An auto accident involving two vehicles can have serious consequences to the individuals involved, but a traffic accident that involves multiple vehicles can be even more catastrophic. Because the people in a multi-vehicle accident deal with the force of impact more than once, their injuries are more likely to be life-threatening.
A three-vehicle crash occurred on Harmony and Murphy Roads on Feb. 28 around 6 p.m., causing a 53-year-old Middletown woman to suffer serious injuries after hitting the windshield. Darlene Tonnesen, 53, was in one the three vehicles involved in the crash. She was flown to Robert Wood Johnson University Hospital in New Brunswick by Northstar, a New Jersey State Police helicopter. One motorist was treated at the scene by the Middletown Township First Aid and Rescue Squad and MONOC paramedics.
Multi-vehicle accidents don’t only result in serious and even fatal injuries, but they also involve complex legal issues. The efforts of crash victims to obtain fair financial recovery can be hampered by liability and comparative negligence issues surrounding the case. Assessing liability in a multi-car crash entails a careful and close examination of the facts and circumstances surrounding the crash. Other factors, including witness statements, testimonies of accident reconstruction experts, and police reports will be considered in determining liability.
In New Jersey, liability is assessed pursuant to the principles of modified comparative negligence which allows an injured individual to collect damages for incurred losses, provided that the percentage of their fault in the accident does not exceed 50%. An injured person whose level of responsibility is 50% or below is entitled to recover damages, but the amount will be reduced in proportion to their degree of negligence.

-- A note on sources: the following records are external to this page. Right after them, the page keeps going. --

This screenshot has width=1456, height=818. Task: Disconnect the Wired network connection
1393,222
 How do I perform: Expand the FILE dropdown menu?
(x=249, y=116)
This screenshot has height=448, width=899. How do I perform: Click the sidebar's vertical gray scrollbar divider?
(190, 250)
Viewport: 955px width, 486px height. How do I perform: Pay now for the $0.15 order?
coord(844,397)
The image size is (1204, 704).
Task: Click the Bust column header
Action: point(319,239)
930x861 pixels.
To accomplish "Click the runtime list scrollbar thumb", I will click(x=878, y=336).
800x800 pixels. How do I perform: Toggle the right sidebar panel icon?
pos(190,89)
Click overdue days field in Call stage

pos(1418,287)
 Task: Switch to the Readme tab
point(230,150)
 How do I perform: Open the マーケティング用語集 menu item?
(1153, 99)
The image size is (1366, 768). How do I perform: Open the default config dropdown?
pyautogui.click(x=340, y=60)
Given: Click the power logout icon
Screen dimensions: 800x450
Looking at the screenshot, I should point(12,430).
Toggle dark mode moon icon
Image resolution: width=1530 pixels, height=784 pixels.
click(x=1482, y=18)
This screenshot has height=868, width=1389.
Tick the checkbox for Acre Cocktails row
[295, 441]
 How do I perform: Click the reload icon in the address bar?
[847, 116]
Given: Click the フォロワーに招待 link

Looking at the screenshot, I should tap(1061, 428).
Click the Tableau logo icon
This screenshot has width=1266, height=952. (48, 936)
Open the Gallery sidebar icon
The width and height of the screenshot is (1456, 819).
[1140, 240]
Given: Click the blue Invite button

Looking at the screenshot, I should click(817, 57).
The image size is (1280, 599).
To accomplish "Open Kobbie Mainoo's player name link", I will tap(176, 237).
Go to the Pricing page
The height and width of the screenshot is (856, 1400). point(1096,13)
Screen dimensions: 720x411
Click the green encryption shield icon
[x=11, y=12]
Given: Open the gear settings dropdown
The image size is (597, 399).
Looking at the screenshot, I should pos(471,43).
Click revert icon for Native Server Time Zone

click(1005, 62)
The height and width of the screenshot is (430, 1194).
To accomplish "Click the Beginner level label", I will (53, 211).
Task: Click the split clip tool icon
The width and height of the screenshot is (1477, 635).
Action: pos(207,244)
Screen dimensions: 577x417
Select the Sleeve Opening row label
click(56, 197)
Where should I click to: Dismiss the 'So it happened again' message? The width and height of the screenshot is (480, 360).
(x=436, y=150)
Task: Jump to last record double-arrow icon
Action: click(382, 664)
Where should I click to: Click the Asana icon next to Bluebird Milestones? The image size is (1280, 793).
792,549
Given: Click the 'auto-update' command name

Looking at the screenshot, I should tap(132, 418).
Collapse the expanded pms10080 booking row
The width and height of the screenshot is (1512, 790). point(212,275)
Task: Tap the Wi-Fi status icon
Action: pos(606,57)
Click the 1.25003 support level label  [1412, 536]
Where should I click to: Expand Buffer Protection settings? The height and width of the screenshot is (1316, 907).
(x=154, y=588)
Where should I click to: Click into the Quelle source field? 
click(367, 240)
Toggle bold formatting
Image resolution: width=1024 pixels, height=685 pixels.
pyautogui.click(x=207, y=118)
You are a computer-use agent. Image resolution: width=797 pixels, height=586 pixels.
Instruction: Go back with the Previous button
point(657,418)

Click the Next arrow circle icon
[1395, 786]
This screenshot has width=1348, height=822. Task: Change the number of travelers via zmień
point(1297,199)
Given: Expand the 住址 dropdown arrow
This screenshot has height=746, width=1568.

In a traffic accident that involves more than two vehicles, it is common for disputes to arise among the parties and their respective insurance providers regarding the fault assigned to each one. Damages are recoverable, not based on the extent of one’s injuries, but on the collected evidence. This could mean that a seriously injured person found 50% negligent is only entitled to half the total amount. An injured party found at least 51% negligent may be barred from recovering any damages.
If three or more parties are involved in the crash, the injured person may recover damages if his or her negligence does not exceed the total percentage of the combined negligence of the parties against whom compensation is sought. An experienced New Jersey personal injury attorney can help individuals injured in multi-vehicle crashes recover damages for their injuries.